JarodMica / ai-voice-cloning

GNU General Public License v3.0
655 stars 144 forks source link

Inconsistent Results #125

Open Inthemorningsir opened 5 months ago

Inthemorningsir commented 5 months ago

Description: I've created my own model for ai-voice-cloning, which I previously used successfully with MRQ's repository (and this one). I was testing the right balance for computing time and output quality, but encountered some anomalies that I can't explain.

Steps to Reproduce:

  1. Trained a model using my custom dataset on MRQ's repository.
  2. Tested the updated version of the repository (including hifigan).
  3. Conducted several tests with different settings.
  4. Observed inconsistent results and anomalies.
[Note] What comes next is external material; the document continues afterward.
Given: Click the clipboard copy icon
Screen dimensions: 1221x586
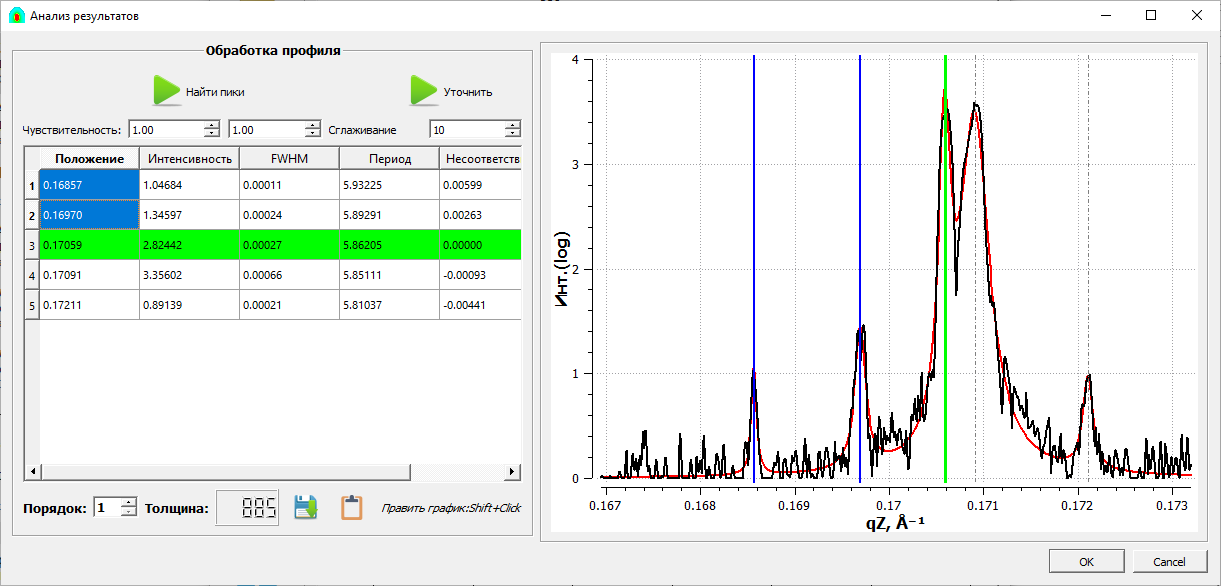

Observations: Initial Success: In my tests, I achieved satisfactory results. Inconsistent Quality: When reverting to the same settings that initially worked, the results were consistently worse. Varying Generation Times: Noticed that smaller iteration numbers lead to faster generation times compared to before, and larger iteration numbers take longer than expected. If I set the iterations up to 400, it takes 50% longer now (100 vs 150 seconds), but using only 50 iterations takes 70% less time (110 vs 30 seconds), compared to before. Model Effectiveness: Effective results were observed with the normal autoregressive model, but using my custom model did not seem to make a significant difference.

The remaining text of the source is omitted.